▶ **Target position records**
+--
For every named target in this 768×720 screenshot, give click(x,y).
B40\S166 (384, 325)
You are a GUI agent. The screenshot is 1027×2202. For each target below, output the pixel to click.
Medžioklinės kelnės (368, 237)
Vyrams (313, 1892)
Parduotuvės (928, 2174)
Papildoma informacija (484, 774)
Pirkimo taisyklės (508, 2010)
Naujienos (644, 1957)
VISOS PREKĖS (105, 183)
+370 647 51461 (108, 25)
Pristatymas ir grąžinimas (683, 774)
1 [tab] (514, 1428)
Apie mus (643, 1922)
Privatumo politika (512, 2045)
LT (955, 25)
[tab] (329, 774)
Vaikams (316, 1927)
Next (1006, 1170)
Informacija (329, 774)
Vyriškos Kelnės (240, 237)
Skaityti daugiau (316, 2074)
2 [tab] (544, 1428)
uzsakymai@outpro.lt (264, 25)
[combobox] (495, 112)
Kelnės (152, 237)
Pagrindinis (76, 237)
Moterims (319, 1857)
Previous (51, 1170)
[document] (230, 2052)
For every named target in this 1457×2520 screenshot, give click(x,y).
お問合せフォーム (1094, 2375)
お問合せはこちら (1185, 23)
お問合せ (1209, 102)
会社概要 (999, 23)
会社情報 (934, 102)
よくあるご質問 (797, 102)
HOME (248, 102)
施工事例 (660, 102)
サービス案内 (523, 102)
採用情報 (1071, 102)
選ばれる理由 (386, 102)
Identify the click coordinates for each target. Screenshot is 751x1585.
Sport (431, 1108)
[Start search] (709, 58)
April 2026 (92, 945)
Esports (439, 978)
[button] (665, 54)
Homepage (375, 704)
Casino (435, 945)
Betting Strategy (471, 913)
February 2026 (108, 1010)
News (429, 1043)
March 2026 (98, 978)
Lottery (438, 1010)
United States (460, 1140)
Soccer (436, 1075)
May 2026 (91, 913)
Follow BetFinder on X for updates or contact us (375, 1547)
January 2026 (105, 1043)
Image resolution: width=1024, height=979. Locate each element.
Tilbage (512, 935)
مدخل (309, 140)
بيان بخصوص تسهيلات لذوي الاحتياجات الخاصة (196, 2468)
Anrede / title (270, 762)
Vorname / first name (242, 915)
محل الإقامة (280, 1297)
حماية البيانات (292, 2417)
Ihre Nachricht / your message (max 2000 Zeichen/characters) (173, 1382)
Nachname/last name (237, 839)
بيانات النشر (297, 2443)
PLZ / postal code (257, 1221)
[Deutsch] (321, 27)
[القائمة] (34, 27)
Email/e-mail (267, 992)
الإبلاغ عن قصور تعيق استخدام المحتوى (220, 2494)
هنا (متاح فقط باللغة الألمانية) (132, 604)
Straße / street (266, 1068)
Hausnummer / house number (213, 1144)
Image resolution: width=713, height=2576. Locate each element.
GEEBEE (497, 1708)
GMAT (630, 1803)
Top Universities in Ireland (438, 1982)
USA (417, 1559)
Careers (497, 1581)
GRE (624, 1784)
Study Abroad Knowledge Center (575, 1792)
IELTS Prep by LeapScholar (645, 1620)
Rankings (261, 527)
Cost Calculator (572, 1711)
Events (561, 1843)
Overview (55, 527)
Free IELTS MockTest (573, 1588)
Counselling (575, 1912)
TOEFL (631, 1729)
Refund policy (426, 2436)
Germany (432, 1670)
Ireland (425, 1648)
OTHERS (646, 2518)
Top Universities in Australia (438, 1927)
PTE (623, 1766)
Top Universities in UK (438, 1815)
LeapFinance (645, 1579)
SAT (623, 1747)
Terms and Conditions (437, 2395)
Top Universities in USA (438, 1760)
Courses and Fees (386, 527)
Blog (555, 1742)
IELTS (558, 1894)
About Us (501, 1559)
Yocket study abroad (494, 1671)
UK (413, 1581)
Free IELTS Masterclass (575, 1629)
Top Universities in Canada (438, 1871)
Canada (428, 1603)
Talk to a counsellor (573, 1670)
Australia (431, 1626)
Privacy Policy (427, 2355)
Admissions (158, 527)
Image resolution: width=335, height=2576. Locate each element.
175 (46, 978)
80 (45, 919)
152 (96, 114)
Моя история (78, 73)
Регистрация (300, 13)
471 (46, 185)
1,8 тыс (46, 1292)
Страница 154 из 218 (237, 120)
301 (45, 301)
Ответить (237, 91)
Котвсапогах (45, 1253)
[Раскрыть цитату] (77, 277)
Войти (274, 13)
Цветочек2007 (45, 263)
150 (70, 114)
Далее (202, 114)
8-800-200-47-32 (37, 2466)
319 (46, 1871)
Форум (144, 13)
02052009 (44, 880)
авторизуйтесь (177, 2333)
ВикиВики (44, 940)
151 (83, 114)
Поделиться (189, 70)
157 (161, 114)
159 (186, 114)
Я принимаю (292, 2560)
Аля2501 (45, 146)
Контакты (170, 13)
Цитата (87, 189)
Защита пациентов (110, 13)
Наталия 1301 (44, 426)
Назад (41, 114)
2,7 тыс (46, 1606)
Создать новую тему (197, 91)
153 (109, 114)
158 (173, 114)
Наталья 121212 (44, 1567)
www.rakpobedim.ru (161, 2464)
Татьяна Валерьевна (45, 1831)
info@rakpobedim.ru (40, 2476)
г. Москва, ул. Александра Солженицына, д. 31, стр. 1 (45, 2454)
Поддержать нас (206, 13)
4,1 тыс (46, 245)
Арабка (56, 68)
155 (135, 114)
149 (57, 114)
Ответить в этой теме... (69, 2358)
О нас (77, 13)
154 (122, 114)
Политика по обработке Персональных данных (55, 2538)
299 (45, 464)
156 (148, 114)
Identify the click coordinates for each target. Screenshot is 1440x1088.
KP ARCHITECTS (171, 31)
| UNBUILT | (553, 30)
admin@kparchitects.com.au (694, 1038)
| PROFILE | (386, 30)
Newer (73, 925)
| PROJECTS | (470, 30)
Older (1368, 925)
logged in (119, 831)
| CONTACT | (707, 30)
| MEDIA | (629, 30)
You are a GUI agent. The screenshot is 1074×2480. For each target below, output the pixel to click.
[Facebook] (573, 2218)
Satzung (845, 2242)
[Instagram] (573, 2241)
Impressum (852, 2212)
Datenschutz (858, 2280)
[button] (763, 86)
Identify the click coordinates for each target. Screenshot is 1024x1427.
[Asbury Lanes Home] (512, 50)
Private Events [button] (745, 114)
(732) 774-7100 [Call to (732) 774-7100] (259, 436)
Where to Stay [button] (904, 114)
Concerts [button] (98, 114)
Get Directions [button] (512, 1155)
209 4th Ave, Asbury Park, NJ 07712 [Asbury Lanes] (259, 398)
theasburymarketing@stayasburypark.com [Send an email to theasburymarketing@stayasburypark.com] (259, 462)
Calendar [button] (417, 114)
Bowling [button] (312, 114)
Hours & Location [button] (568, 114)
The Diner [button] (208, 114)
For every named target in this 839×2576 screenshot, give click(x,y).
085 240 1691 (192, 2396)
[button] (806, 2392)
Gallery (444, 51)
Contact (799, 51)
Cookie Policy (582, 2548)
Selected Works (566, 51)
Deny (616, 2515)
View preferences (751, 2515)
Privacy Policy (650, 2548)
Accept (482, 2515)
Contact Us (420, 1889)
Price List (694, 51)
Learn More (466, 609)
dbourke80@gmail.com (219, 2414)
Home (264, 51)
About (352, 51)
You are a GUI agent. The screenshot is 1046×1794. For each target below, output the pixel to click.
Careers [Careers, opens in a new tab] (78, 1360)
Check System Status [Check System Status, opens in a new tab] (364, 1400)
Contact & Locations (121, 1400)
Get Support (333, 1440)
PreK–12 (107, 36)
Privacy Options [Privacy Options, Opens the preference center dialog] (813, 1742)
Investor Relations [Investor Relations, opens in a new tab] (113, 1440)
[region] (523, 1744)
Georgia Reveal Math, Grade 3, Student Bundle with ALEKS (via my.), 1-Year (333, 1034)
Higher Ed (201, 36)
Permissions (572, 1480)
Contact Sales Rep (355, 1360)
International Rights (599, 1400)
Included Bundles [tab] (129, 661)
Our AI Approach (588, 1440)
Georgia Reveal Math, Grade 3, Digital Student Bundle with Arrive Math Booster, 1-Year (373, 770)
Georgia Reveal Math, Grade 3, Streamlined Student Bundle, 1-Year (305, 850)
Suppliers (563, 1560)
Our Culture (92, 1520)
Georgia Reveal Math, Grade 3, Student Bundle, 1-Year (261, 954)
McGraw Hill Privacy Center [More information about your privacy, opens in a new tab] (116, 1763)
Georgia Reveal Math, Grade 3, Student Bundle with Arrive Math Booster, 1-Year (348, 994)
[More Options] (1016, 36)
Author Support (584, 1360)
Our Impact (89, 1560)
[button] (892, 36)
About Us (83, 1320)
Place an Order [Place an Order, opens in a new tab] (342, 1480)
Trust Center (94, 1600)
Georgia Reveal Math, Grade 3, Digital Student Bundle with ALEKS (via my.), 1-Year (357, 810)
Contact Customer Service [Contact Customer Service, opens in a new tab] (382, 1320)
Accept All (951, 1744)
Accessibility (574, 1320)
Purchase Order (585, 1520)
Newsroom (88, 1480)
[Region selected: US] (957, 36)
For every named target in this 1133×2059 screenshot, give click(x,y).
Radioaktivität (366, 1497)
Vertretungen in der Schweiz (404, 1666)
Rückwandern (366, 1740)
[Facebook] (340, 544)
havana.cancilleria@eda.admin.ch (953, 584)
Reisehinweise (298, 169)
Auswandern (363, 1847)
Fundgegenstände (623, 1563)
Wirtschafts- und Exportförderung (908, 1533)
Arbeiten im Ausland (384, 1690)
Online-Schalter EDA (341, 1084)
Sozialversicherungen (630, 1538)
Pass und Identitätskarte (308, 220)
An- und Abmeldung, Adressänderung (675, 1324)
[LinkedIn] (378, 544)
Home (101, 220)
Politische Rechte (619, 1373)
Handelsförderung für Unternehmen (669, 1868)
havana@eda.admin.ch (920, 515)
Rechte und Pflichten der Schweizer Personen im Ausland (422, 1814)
+--
▶ **Aim**
Lay out the lines of the listing from the line holding "Homepage (375, 704)" through the line holding "May 2026 (91, 913)", inclusive, as a Markdown table with the columns Row and Line, numbering each row and leaving out any blank lines.

▶ **Complete output**
| Row | Line |
|---|---|
| 1 | Homepage (375, 704) |
| 2 | Casino (435, 945) |
| 3 | Betting Strategy (471, 913) |
| 4 | February 2026 (108, 1010) |
| 5 | News (429, 1043) |
| 6 | March 2026 (98, 978) |
| 7 | Lottery (438, 1010) |
| 8 | United States (460, 1140) |
| 9 | Soccer (436, 1075) |
| 10 | May 2026 (91, 913) |